▶ _WORK TO COMPLETE_
In the text below on brands and anti-racism, switch "hypocrisy" to "double standards" and give the text again from "The public started" up to and including "against racial injustice.".

▶ _EXTRACT TO READ_
Within the course of a week, the nation saw a wave of brands rush to speak out and align themselves with anti-racism.
Reebok, Target and Coca-Cola were among the first to speak up and release statements of solidarity with the Black community. From there, other brands quickly started to follow suit and post statements of similar messaging and sentiment, often paired with a “solemn white-on-black.jpeg.”
The public started to view these statements as “empty words,” and quickly flocked to social media to call out the brands’ hypocrisy, internal infrastructure and lack of diverse leaders and talent. While people found it important for brands to pledge their support and solidarity with the Black community, people were demanding brands back up their statements with actions, not ads.
Hashtags such as “#openyourpurse” and “#pulluporshutup” started trending, encouraging celebrity, corporate and consumer brands to donate money, time and resources to the Black Lives Matter movement. While several brands remained silent, many others caught on and combined strategies to make meaningful impact for the fight against racial injustice.

▶ _DATA SEGMENT_
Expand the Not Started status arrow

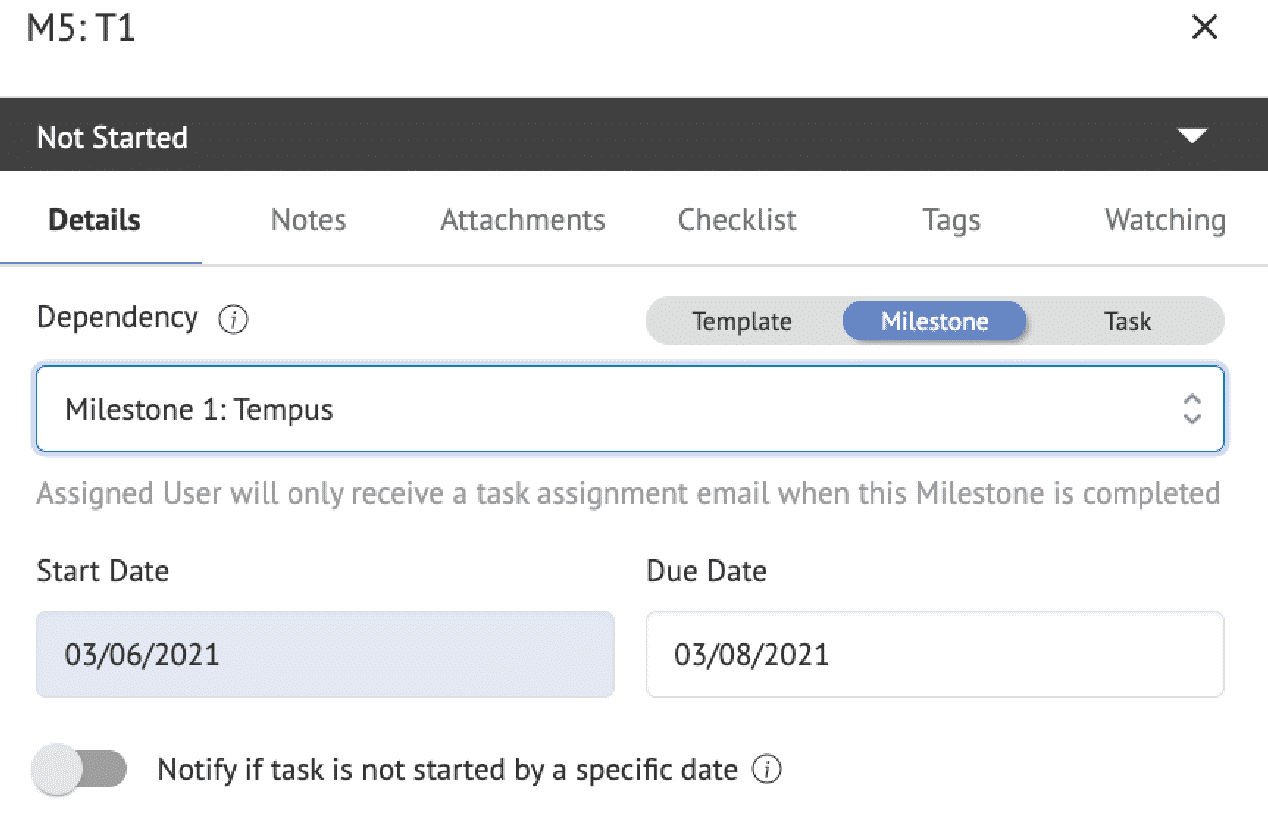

▶ _EXERCISE RESULT_
The public started to view these statements as “empty words,” and quickly flocked to social media to call out the brands’ double standards, internal infrastructure and lack of diverse leaders and talent. While people found it important for brands to pledge their support and solidarity with the Black community, people were demanding brands back up their statements with actions, not ads.
Hashtags such as “#openyourpurse” and “#pulluporshutup” started trending, encouraging celebrity, corporate and consumer brands to donate money, time and resources to the Black Lives Matter movement. While several brands remained silent, many others caught on and combined strategies to make meaningful impact for the fight against racial injustice.